YOUR TASKS —
a: According to the ERA excerpt, in what year did the Supreme Court decide Coleman v. Miller?
b: Copy out everything in the ERA excerpt from "Sullivan says representatives" down to "ERA deadline issue.".

SOURCE EXTRACT —
(begin)

There is scant legal precedent on the shelf life of a proposed amendment or whether a state can validly rescind its ratification. ERA proponents point to the Supreme Court’s 1939 holding in Coleman v. Miller that Congress is the “ultimate authority” and has “final determination” of whether an amendment ratified by the requisite number of states is time-barred. Coleman has never been overturned.

Opponents often cite a lower court’s 1982 holding in National Organization for Women v. Idaho that the state had a right to rescind its ratification of the ERA and that Congress lacked the power to extend a ratification deadline.

However, says constitutional expert Erwin Chemerinsky, dean of the University of California at Berkeley School of Law and an ABA Journal columnist, “One district court judge in Idaho does not determine the issue in the future.”

Should the ERA controversy result in litigation that goes to the Supreme Court, Chemerinsky says he expects that in addition to deadlines, a major issue will be whether it is a matter for the courts to adjudicate or if it’s a political question best left to Congress.

In testimony on the ERA before a subcommittee of the U.S. House Judiciary Committee in 2019, Sullivan stressed the importance of having a nation’s core commitments in the Constitution, rather than depending on shifting Supreme Court majorities.

“What the Supreme Court says one day, it can take away another. But it’s very hard to take away an amendment,” she says.

Sullivan says representatives from both parties showed keen interest during the 2019 congressional hearings and that they zeroed in on two major questions: why the ERA is needed, given that the 14th amendment equal protection clause has already been interpreted by the Supreme Court to give considerable protection to gender equality, and what the role of Congress is in determining the ERA deadline issue.

(end)

STORED DATA —
(begin)

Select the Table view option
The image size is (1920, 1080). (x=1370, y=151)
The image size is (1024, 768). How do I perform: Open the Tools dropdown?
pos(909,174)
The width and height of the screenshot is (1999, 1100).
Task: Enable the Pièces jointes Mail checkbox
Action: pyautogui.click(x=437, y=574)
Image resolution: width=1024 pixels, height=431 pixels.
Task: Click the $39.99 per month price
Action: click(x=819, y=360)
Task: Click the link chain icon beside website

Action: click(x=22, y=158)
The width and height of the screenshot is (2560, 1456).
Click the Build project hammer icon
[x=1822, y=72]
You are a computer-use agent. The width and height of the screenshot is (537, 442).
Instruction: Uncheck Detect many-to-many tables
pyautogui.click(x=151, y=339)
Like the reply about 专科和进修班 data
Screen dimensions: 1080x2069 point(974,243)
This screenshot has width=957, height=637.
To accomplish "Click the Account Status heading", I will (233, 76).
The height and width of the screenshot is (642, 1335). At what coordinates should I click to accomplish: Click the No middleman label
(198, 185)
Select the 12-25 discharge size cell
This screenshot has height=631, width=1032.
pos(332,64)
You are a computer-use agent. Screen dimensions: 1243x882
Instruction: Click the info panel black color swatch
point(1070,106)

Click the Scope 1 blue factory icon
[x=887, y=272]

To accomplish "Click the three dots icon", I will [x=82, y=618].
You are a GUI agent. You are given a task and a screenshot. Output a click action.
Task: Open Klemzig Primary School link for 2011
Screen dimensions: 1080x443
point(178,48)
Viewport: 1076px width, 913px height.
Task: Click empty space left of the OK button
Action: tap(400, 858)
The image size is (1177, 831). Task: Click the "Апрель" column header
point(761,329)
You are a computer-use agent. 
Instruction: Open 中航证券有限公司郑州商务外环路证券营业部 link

(end)

THE ANSWERS —
a: 1939

b:
Sullivan says representatives from both parties showed keen interest during the 2019 congressional hearings and that they zeroed in on two major questions: why the ERA is needed, given that the 14th amendment equal protection clause has already been interpreted by the Supreme Court to give considerable protection to gender equality, and what the role of Congress is in determining the ERA deadline issue.